Klar, die Gleichgewichtskonstante ist konstant (naja, sie hängt von der Temperatur ab und auch theoretisch vom Druck) und hängt nicht von der Zusammensetzung der Lösung ab. Wenn alle anwesenden Säuren H₃O⁺ produzieren, dann ist die resultierende H₃O⁺-Konzentration in der Mischung größer als das, was jede einzelne Säure einzeln liefern würde, aber kleiner als die Summe von all diesen hypothetischen Einzelbeiträgen (d.h., jede Säure dissoziiert in der Mischung weniger als wenn sie allein wäre).
Das ist verständlich über das Le-Chatelier-Prinzip: Dadurch, daß jede Säure mit den H₃O⁺-Ionen der anderen Säuren konfrontiert ist, kann sie selbst weniger dissoziieren als wenn sie allein wäre. Das Le-Chatelier-Prinzip ist aber nur qualitativ, mit dem MWG kannst Du das aber präzise ausrechnen.
Na dann ist es klar warum es als Produkt definiert wurde, sonst könnte es nicht konstant bleiben und praktisch könnte man ja bei Messungen auch garnicht unterscheiden welche hydronium Ionen in einem mehrsäurensystem zu welcher Säure gehören. Danke :-)
Wenn ich aber mehrere Säuren in meinem System habe, dann muss doch rechnerisch trotzdem unterschieden werden welche H3O+ zu welcher Säure gehören oder nicht?
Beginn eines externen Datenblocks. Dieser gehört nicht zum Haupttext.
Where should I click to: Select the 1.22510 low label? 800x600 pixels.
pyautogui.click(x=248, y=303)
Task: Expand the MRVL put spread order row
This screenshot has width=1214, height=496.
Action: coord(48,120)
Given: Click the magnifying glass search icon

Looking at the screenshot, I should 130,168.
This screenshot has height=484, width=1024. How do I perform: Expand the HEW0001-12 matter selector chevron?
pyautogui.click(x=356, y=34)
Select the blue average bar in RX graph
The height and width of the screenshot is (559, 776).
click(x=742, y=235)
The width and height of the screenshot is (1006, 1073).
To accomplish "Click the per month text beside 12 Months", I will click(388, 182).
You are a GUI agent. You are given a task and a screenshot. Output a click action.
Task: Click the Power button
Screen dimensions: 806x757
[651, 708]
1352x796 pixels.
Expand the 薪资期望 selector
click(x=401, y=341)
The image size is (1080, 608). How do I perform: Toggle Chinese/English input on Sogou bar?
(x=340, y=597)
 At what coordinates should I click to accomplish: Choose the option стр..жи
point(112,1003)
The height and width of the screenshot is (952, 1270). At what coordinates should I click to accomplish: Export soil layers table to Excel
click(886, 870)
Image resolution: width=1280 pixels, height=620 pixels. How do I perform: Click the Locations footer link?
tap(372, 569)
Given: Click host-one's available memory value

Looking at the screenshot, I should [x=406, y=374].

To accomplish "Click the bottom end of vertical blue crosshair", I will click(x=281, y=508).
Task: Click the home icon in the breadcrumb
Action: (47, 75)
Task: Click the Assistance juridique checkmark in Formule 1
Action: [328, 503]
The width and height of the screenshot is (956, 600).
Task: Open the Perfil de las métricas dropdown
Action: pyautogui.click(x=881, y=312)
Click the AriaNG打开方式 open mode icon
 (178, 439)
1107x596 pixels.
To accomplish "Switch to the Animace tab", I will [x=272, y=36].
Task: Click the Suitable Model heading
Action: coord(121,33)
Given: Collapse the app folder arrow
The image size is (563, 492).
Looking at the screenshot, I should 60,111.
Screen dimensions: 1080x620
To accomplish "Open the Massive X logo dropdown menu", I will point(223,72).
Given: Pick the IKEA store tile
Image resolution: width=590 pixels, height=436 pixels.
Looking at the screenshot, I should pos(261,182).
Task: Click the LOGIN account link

Klar, wenn ich zu meiner Säure jetzt irgendeine Nase dazugebe dann sinkt die H+ konzentration, jedoch sagt diese verminderte konzentration dann ja nichts mehr über den dissozziationsgrad aus, immerhin sind sie ja trotzdem vorher schon dissoziiert auch wenn sie dann nicht mehr vorliegen sondern OH- zu Wasser proponierte wurde.